Study material ::
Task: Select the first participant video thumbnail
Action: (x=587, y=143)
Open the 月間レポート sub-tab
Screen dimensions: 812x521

...

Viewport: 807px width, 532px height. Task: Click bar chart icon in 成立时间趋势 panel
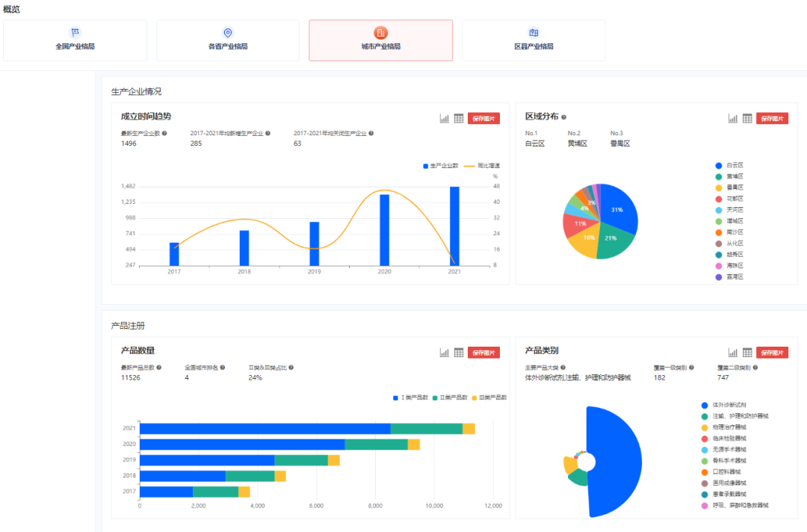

Exercise description :: After locating the line holding "Open the 月間レポート sub-tab" above, output exactly that line and every line after it through the line holding "Screen dimensions: 812x521". Include nothing else.

Exercise result ::
Open the 月間レポート sub-tab
Screen dimensions: 812x521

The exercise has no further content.